### GIVEN REQUEST
Print the lines below word for word, from the first line through the line that contains "coord(188,239)". Leave the pictures out of your copy.
■ ■ ■ ■ ■ ■ ■
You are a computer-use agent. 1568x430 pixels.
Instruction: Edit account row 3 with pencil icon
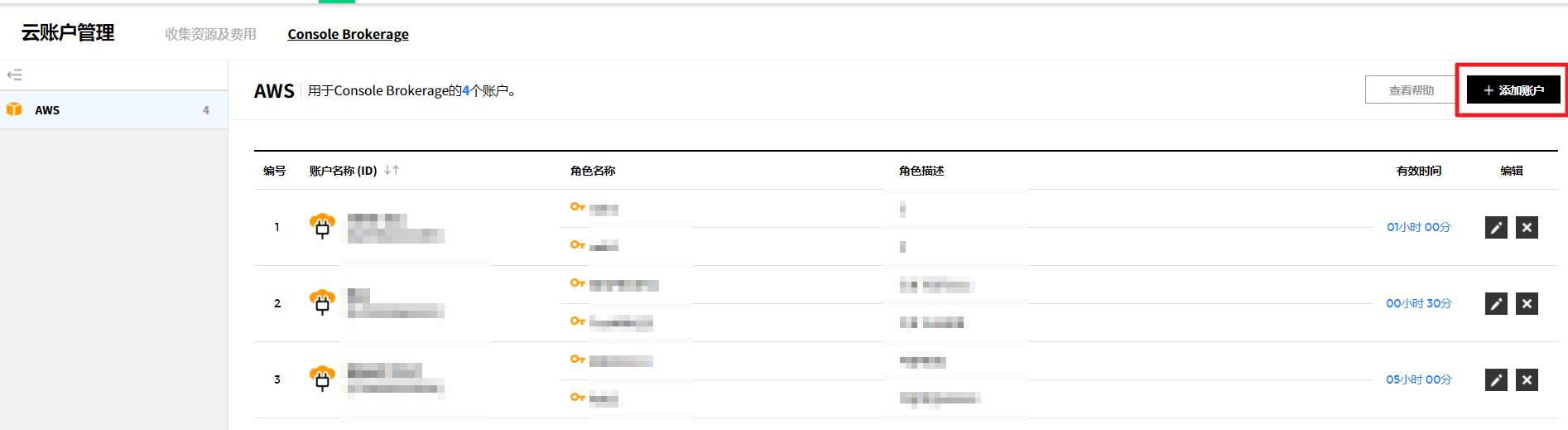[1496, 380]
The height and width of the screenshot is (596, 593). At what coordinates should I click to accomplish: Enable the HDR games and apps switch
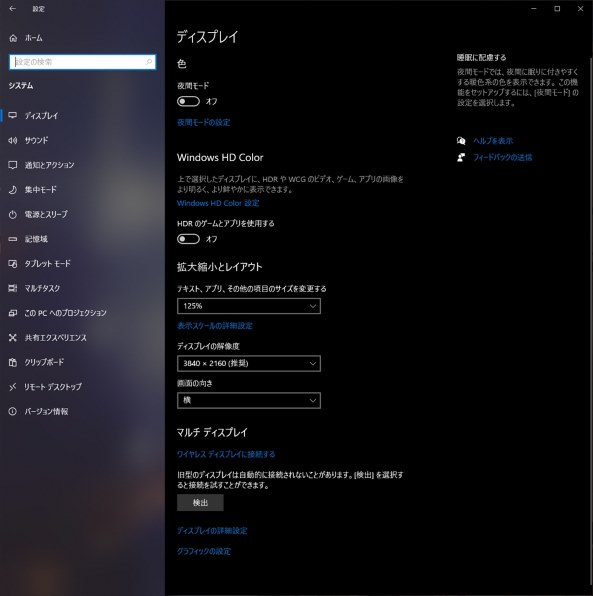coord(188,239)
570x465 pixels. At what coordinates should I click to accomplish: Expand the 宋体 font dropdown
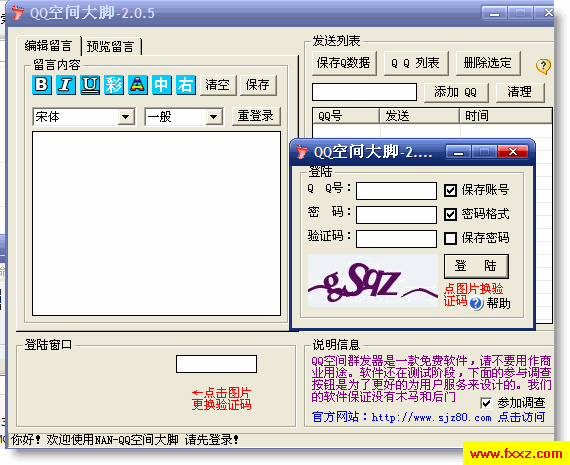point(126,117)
■ ■ ■ ■ ■ ■ ■
### FINISHED TASK
You are a computer-use agent. 1568x430 pixels.
Instruction: Edit account row 3 with pencil icon
[1496, 380]
The height and width of the screenshot is (596, 593). At what coordinates should I click to accomplish: Enable the HDR games and apps switch
coord(188,239)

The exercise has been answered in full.